As of now, oil prices are staring down their worst week in more than a year to hover just above a critical chart level, with their near-term fate depending on the payrolls report due later in the day.

MSCI’s broadest index of Asia-Pacific shares outside Japan edged 0.2% higher, having fallen 2.3% so far this week.

The Nikkei slipped 0.1% to be down 3.9% for the week.

China’s sharemarkets opened mixed, while Hong Kong’s Hang Seng was flat.

The nervous markets, however, knocked the Nasdaq futures down 0.6% while S&P futures slipped 0.3%.

The Japanese yen is vulnerable to a sharp pull-back after its 2% rally this week and was last 0.1% higher at 143.27 per dollar.

There is a lot riding on the US non-farm payrolls report after the Federal Reserve Chair Jerome Powell said policymakers do not welcome any further weakening in the labour market, laying the ground for a September rate cut.

Analysts are looking for a rise of 165,000 in new jobs and a dip in the unemployment rate to 4.2%.

However, risks are now to the downside after soft job openings and fewer job gains in the private sector led markets to ramp up the chance of a half-point cut from the Fed to 42% this month.

Influential Fed governor Christopher Waller and New York Fed President John Williams will be speaking after the jobs data, giving the market a near-instant reaction.

Asian shares try to stabilise after global sell-off; focus on US data

Analysts at ING said even if the payrolls come in line with expectations, markets might still scale back the chance of a 50 basis point cut.

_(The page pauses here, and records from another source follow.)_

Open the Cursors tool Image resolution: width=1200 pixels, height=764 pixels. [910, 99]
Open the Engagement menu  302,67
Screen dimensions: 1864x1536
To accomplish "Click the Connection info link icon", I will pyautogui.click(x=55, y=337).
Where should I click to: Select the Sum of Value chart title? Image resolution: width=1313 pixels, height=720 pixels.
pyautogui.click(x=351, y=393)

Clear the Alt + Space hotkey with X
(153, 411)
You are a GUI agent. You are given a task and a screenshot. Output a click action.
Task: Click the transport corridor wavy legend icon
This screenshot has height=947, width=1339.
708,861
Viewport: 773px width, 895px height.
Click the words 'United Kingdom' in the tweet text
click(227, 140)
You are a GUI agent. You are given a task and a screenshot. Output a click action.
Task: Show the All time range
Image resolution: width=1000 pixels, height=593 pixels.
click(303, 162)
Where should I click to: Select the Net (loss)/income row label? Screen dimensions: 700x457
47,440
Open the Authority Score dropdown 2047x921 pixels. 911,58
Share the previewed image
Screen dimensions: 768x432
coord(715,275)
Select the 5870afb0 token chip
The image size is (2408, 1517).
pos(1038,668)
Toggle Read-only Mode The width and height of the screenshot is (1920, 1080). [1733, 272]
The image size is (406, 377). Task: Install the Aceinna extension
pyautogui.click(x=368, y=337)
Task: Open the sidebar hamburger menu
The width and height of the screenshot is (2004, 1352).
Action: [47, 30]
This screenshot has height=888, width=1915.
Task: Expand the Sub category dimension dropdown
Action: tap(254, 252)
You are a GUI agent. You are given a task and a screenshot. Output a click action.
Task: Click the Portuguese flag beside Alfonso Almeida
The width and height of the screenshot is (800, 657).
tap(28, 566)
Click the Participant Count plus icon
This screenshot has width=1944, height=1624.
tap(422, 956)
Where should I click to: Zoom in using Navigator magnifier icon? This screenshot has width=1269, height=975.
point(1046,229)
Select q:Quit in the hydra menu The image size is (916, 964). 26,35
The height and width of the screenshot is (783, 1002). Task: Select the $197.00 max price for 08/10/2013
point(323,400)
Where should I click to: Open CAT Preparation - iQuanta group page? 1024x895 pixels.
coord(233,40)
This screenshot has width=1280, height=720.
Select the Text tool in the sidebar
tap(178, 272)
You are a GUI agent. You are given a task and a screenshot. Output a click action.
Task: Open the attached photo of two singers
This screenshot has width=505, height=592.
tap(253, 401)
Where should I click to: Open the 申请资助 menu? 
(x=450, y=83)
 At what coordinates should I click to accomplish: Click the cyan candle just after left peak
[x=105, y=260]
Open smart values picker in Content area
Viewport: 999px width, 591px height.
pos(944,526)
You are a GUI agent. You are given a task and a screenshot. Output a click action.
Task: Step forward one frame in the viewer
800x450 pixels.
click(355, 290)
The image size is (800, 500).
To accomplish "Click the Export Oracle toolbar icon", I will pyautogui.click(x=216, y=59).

“We suspect the market is actually positioned for a sub-100k number. If we don’t get that type of validation for material slowdown, yields will be under pressure to rise for a bit,” said Padhraic Garvey, regional head of research, Americas, at ING.

Bonds rallied earlier in the week, although gains could quickly reverse depending on the payrolls data. Two-year Treasury yields fell 17 basis points so far this week to 3.7520%, the lowest since early 2023.

Ten-year yields were down 18 bps to 3.7330%, with the spread over two years on the verge of turning positive.

Oil is facing the worst week since October 2023 as demand worries weighed against a big withdrawal from US inventories and a delay to output increases by OPEC+ producers.

The supply issues failed to elicit a jump in crude prices.

Brent crude futures steadied on Friday, up 0.2% to $72.8 a barrel, but were down 7.6% so far in the week.

They were pinned near a key range of $70 to $71, a break of which would open the way to levels not seen since late 2021. Gold was flat at $2,514 an ounce, just a touch below its record high.

In deals news, Japanese retail giant Seven & i Holdings said on Friday it had rejected Canada’s Alimentation Couche-Tard’s $38.5 billion cash bid for the company because the proposal was not in the interest of shareholders.